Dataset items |
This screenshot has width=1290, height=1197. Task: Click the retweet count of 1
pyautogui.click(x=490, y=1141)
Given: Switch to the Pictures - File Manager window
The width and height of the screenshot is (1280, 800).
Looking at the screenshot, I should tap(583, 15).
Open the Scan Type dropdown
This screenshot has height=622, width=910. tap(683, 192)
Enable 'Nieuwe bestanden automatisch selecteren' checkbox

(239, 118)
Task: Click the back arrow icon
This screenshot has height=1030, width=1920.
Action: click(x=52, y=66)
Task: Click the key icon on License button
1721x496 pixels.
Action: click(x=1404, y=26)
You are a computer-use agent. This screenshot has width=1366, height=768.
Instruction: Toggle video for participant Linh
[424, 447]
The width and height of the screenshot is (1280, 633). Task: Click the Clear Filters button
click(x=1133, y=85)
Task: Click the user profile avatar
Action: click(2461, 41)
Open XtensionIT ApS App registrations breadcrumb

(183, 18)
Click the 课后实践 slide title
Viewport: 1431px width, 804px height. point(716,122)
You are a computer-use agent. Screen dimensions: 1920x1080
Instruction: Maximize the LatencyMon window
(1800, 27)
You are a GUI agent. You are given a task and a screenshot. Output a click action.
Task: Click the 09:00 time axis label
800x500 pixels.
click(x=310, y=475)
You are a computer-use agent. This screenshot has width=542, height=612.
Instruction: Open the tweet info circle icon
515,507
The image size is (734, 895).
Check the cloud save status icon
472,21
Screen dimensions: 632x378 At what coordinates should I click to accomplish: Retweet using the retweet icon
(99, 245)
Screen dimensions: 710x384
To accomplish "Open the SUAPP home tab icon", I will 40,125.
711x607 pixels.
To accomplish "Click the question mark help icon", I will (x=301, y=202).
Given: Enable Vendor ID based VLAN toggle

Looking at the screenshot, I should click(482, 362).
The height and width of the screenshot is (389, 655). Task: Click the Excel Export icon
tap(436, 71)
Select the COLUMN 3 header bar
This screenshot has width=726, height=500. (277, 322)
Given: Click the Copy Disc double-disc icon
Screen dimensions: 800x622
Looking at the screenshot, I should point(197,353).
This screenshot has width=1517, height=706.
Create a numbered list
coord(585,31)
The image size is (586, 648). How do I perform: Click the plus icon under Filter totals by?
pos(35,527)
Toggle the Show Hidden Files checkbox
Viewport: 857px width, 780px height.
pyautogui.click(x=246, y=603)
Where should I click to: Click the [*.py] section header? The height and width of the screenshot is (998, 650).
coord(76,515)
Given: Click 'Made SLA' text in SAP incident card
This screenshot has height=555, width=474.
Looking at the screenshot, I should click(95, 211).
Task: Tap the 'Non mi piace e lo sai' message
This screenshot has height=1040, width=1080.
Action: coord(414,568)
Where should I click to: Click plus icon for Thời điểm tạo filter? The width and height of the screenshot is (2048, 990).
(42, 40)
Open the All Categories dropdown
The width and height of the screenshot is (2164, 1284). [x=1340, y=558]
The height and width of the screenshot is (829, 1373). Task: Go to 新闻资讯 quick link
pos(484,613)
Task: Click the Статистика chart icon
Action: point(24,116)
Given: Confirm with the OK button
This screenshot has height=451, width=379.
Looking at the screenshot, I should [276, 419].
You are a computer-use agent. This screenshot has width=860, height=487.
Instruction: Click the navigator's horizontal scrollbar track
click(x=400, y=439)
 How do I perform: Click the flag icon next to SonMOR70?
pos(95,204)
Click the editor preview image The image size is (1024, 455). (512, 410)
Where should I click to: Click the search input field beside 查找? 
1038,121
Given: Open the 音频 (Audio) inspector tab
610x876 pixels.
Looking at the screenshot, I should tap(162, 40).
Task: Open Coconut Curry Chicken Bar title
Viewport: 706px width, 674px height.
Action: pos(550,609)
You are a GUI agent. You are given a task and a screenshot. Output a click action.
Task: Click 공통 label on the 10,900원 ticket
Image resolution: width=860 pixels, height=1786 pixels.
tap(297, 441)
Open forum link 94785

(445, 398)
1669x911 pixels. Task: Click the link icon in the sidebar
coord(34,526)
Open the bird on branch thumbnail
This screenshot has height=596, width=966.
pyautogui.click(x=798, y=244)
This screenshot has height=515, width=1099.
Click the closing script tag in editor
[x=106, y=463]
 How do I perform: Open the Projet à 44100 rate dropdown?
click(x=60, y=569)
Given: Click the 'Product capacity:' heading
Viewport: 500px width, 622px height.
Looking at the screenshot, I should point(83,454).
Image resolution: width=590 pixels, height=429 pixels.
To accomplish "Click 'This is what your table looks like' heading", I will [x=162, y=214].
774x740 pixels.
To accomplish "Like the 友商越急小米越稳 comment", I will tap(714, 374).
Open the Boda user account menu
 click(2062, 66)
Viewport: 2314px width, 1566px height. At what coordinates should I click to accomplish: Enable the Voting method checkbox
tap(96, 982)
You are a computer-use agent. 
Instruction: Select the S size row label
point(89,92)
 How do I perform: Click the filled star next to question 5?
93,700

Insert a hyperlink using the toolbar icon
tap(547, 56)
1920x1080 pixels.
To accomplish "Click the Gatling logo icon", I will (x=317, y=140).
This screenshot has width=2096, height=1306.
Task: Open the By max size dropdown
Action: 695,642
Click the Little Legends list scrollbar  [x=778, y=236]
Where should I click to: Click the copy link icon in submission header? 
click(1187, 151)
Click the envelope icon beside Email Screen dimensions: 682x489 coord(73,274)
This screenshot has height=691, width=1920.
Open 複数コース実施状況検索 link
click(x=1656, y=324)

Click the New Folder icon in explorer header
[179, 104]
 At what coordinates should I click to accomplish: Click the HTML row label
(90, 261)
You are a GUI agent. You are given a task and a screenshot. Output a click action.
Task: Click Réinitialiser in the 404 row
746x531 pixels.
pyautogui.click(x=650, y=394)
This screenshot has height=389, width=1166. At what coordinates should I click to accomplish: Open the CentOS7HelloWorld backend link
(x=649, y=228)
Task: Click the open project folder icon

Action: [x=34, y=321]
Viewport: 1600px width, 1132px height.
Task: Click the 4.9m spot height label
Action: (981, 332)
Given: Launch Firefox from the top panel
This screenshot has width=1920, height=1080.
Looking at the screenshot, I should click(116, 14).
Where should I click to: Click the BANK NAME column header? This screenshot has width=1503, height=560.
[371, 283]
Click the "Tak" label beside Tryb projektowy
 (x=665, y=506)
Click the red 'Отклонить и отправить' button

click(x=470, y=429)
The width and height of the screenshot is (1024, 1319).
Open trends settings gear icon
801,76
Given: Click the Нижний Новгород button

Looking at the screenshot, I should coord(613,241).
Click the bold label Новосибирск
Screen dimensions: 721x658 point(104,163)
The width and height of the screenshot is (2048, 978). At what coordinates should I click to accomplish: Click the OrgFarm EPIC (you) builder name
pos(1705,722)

Task objective | Convert the material above into a JSON list of strings with one string per line, leaving out blank lines.

Completed task |
[
  "This screenshot has width=1290, height=1197. Task: Click the retweet count of 1",
  "pyautogui.click(x=490, y=1141)",
  "Given: Switch to the Pictures - File Manager window",
  "The width and height of the screenshot is (1280, 800).",
  "Looking at the screenshot, I should tap(583, 15).",
  "Open the Scan Type dropdown",
  "This screenshot has height=622, width=910. tap(683, 192)",
  "Enable 'Nieuwe bestanden automatisch selecteren' checkbox",
  "(239, 118)",
  "Task: Click the back arrow icon",
  "This screenshot has height=1030, width=1920.",
  "Action: click(x=52, y=66)",
  "Task: Click the key icon on License button",
  "1721x496 pixels.",
  "Action: click(x=1404, y=26)",
  "You are a computer-use agent. This screenshot has width=1366, height=768.",
  "Instruction: Toggle video for participant Linh",
  "[424, 447]",
  "The width and height of the screenshot is (1280, 633). Task: Click the Clear Filters button",
  "click(x=1133, y=85)",
  "Task: Click the user profile avatar",
  "Action: click(2461, 41)",
  "Open XtensionIT ApS App registrations breadcrumb",
  "(183, 18)",
  "Click the 课后实践 slide title",
  "Viewport: 1431px width, 804px height. point(716,122)",
  "You are a computer-use agent. Screen dimensions: 1920x1080",
  "Instruction: Maximize the LatencyMon window",
  "(1800, 27)",
  "You are a GUI agent. You are given a task and a screenshot. Output a click action.",
  "Task: Click the 09:00 time axis label",
  "800x500 pixels.",
  "click(x=310, y=475)",
  "You are a computer-use agent. This screenshot has width=542, height=612.",
  "Instruction: Open the tweet info circle icon",
  "515,507",
  "The image size is (734, 895).",
  "Check the cloud save status icon",
  "472,21",
  "Screen dimensions: 632x378 At what coordinates should I click to accomplish: Retweet using the retweet icon",
  "(99, 245)",
  "Screen dimensions: 710x384",
  "To accomplish \"Open the SUAPP home tab icon\", I will 40,125.",
  "711x607 pixels.",
  "To accomplish \"Click the question mark help icon\", I will (x=301, y=202).",
  "Given: Enable Vendor ID based VLAN toggle",
  "Looking at the screenshot, I should click(482, 362).",
  "The height and width of the screenshot is (389, 655). Task: Click the Excel Export icon",
  "tap(436, 71)",
  "Select the COLUMN 3 header bar",
  "This screenshot has width=726, height=500. (277, 322)",
  "Given: Click the Copy Disc double-disc icon",
  "Screen dimensions: 800x622",
  "Looking at the screenshot, I should point(197,353).",
  "This screenshot has width=1517, height=706.",
  "Create a numbered list",
  "coord(585,31)",
  "The image size is (586, 648). How do I perform: Click the plus icon under Filter totals by?",
  "pos(35,527)",
  "Toggle the Show Hidden Files checkbox",
  "Viewport: 857px width, 780px height.",
  "pyautogui.click(x=246, y=603)",
  "Where should I click to: Click the [*.py] section header? The height and width of the screenshot is (998, 650).",
  "coord(76,515)",
  "Given: Click 'Made SLA' text in SAP incident card",
  "This screenshot has height=555, width=474.",
  "Looking at the screenshot, I should click(95, 211).",
  "Task: Tap the 'Non mi piace e lo sai' message",
  "This screenshot has height=1040, width=1080.",
  "Action: coord(414,568)",
  "Where should I click to: Click plus icon for Thời điểm tạo filter? The width and height of the screenshot is (2048, 990).",
  "(42, 40)",
  "Open the All Categories dropdown",
  "The width and height of the screenshot is (2164, 1284). [x=1340, y=558]",
  "The height and width of the screenshot is (829, 1373). Task: Go to 新闻资讯 quick link",
  "pos(484,613)",
  "Task: Click the Статистика chart icon",
  "Action: point(24,116)",
  "Given: Confirm with the OK button",
  "This screenshot has height=451, width=379.",
  "Looking at the screenshot, I should [276, 419].",
  "You are a computer-use agent. This screenshot has width=860, height=487.",
  "Instruction: Click the navigator's horizontal scrollbar track",
  "click(x=400, y=439)",
  " How do I perform: Click the flag icon next to SonMOR70?",
  "pos(95,204)",
  "Click the editor preview image The image size is (1024, 455). (512, 410)",
  "Where should I click to: Click the search input field beside 查找? ",
  "1038,121",
  "Given: Open the 音频 (Audio) inspector tab",
  "610x876 pixels.",
  "Looking at the screenshot, I should tap(162, 40).",
  "Task: Open Coconut Curry Chicken Bar title",
  "Viewport: 706px width, 674px height.",
  "Action: pos(550,609)",
  "You are a GUI agent. You are given a task and a screenshot. Output a click action.",
  "Task: Click 공통 label on the 10,900원 ticket",
  "Image resolution: width=860 pixels, height=1786 pixels.",
  "tap(297, 441)",
  "Open forum link 94785",
  "(445, 398)",
  "1669x911 pixels. Task: Click the link icon in the sidebar",
  "coord(34,526)",
  "Open the bird on branch thumbnail",
  "This screenshot has height=596, width=966.",
  "pyautogui.click(x=798, y=244)",
  "This screenshot has height=515, width=1099.",
  "Click the closing script tag in editor",
  "[x=106, y=463]",
  " How do I perform: Open the Projet à 44100 rate dropdown?",
  "click(x=60, y=569)",
  "Given: Click the 'Product capacity:' heading",
  "Viewport: 500px width, 622px height.",
  "Looking at the screenshot, I should point(83,454).",
  "Image resolution: width=590 pixels, height=429 pixels.",
  "To accomplish \"Click 'This is what your table looks like' heading\", I will [x=162, y=214].",
  "774x740 pixels.",
  "To accomplish \"Like the 友商越急小米越稳 comment\", I will tap(714, 374).",
  "Open the Boda user account menu",
  " click(2062, 66)",
  "Viewport: 2314px width, 1566px height. At what coordinates should I click to accomplish: Enable the Voting method checkbox",
  "tap(96, 982)",
  "You are a computer-use agent. ",
  "Instruction: Select the S size row label",
  "point(89,92)",
  " How do I perform: Click the filled star next to question 5?",
  "93,700",
  "Insert a hyperlink using the toolbar icon",
  "tap(547, 56)",
  "1920x1080 pixels.",
  "To accomplish \"Click the Gatling logo icon\", I will (x=317, y=140).",
  "This screenshot has width=2096, height=1306.",
  "Task: Open the By max size dropdown",
  "Action: 695,642",
  "Click the Little Legends list scrollbar  [x=778, y=236]",
  "Where should I click to: Click the copy link icon in submission header? ",
  "click(1187, 151)",
  "Click the envelope icon beside Email Screen dimensions: 682x489 coord(73,274)",
  "This screenshot has height=691, width=1920.",
  "Open 複数コース実施状況検索 link",
  "click(x=1656, y=324)",
  "Click the New Folder icon in explorer header",
  "[179, 104]",
  " At what coordinates should I click to accomplish: Click the HTML row label",
  "(90, 261)",
  "You are a GUI agent. You are given a task and a screenshot. Output a click action.",
  "Task: Click Réinitialiser in the 404 row",
  "746x531 pixels.",
  "pyautogui.click(x=650, y=394)",
  "This screenshot has height=389, width=1166. At what coordinates should I click to accomplish: Open the CentOS7HelloWorld backend link",
  "(x=649, y=228)",
  "Task: Click the open project folder icon",
  "Action: [x=34, y=321]",
  "Viewport: 1600px width, 1132px height.",
  "Task: Click the 4.9m spot height label",
  "Action: (981, 332)",
  "Given: Launch Firefox from the top panel",
  "This screenshot has width=1920, height=1080.",
  "Looking at the screenshot, I should click(116, 14).",
  "Where should I click to: Click the BANK NAME column header? This screenshot has width=1503, height=560.",
  "[371, 283]",
  "Click the \"Tak\" label beside Tryb projektowy",
  " (x=665, y=506)",
  "Click the red 'Отклонить и отправить' button",
  "click(x=470, y=429)",
  "The width and height of the screenshot is (1024, 1319).",
  "Open trends settings gear icon",
  "801,76",
  "Given: Click the Нижний Новгород button",
  "Looking at the screenshot, I should coord(613,241).",
  "Click the bold label Новосибирск",
  "Screen dimensions: 721x658 point(104,163)",
  "The width and height of the screenshot is (2048, 978). At what coordinates should I click to accomplish: Click the OrgFarm EPIC (you) builder name",
  "pos(1705,722)"
]